Quick Shrimp Stuffed Avocado
This quick avocado shrimp salad combines crunchy bell peppers, celery & shallots with a simple lemon + dill dressing. In just 10 minutes, you’ll have flavorful, creamy shrimp stuffed into avocados for the perfect make-ahead lunch or weeknight dinner.

5 star review
“Made this for lunches last week and we loved it! Served on the avocado (yum!) and over lettuce (also yum!). 😍 Light summery meal with ingredients that I had in the kitchen. That’s a winner!”
– Sarah
Shrimp Salad Stuffed into Creamy Avocado is a Winner Every Time
I don’t know about you, but I absolutely love a quick & refreshing salad that’s bursting with flavor. Bonus points if that salad can double as a quick weeknight dinner, or a light yet filling make-ahead lunch like my dill egg salad. Plus these creamy avocado halves stuffed with shrimp salad make a great party appetizer, depending on the serving size.
Now, I totally get that meal prep can sometimes look & feel overwhelming – but it doesn’t have to be an all-or-nothing thing! A little short & simple food prep (even if it’s just taking care of lunch for a few days) can go a long way on busy weeks. And by using pre-cooked shrimp, you can shortcut this recipe into a no-cook meal that’s done from start to finish in just 10 minutes!

Endless Possibilities for this Shrimp Stuffed Avocado Salad!
- Roll or Wrap: You can stuff the shrimp salad into a bun or roll and serve it like a lobster roll, or wrapped in lettuce or tortillas.
- Sandwich: Spread it on freshly toasted bread slices to serve as an open-faced sandwich.
- Hearty Salad: Instead of scooping the shrimp salad onto avocado halves, serve it over greens with your favorite dressing and chopped avocado on top.
- Shrimp Dip: I also love this served as a dip with crackers, chips, veggie sticks or lettuce cups!


Quick Shrimp Stuffed Avocado
Ingredients
- 1 pound cooked shrimp, peeled, tails removed, and roughly chopped
- ¼ cup red bell pepper, finely chopped
- 2 Tablespoons shallot, minced
- ¼ cup celery, finely chopped
- 4 Tablespoons mayonnaise
- 1 Tablespoon fresh lemon juice
- 1 Tablespoon dried dill
- ⅛ teaspoon kosher salt
- 2 ripe Hass avocados
Equipment
Instructions
- To a large bowl, combine the shrimp, bell pepper, shallot, celery, mayonnaise, lemon juice, dill, and salt.

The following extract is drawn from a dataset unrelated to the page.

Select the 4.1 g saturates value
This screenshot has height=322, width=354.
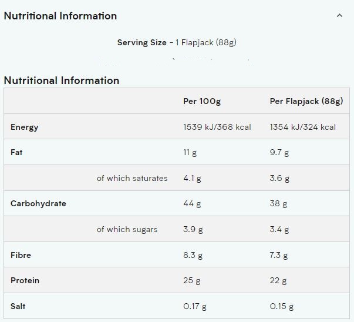tap(193, 178)
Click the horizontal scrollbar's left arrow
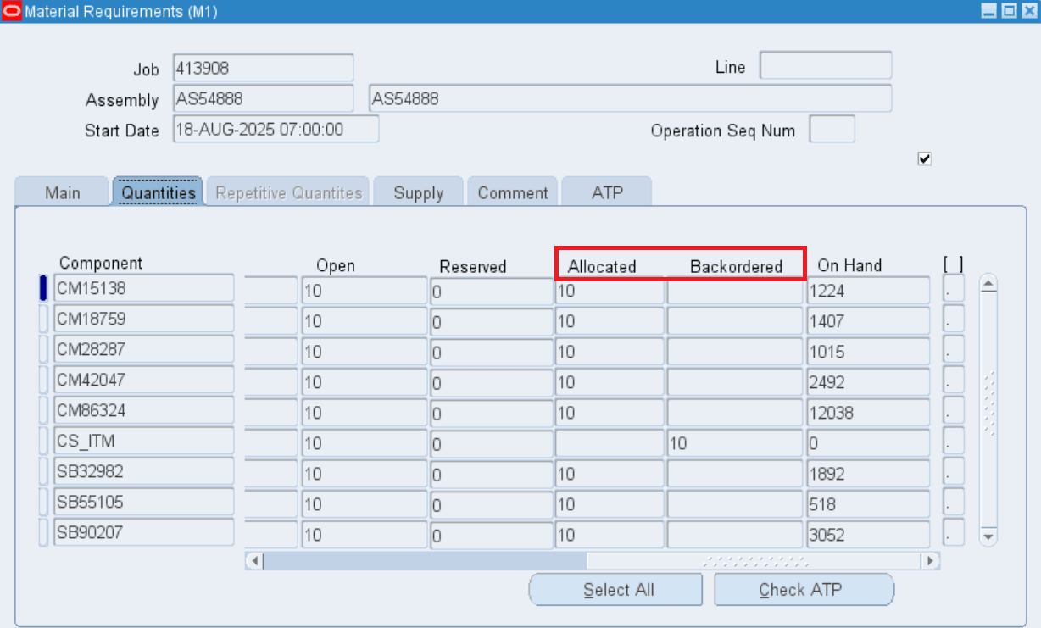 point(255,560)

Divide into four equal portions.
- Slice the avocados in half lengthwise, then fill each with one portion of the shrimp salad.

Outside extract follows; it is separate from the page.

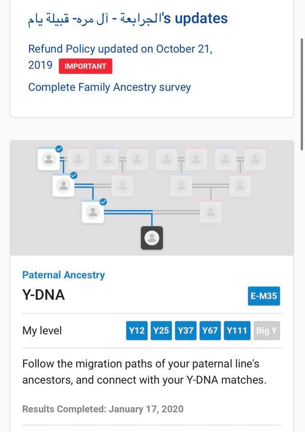The width and height of the screenshot is (305, 432).
Task: Open the E-M35 haplogroup badge
Action: 264,296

- Serve immediately, with additional lemon juice if desired.
Notes
- Make-Ahead: You can make the shrimp salad ahead and keep it in the fridge in an airtight container for up to 3 days, wait to slice the avocados until just before serving so they don’t turn brown.
- Shrimp: I used 31/40 shrimp, but any size will work. You can also use bay shrimp instead (or even a drained, canned fish like tuna or salmon).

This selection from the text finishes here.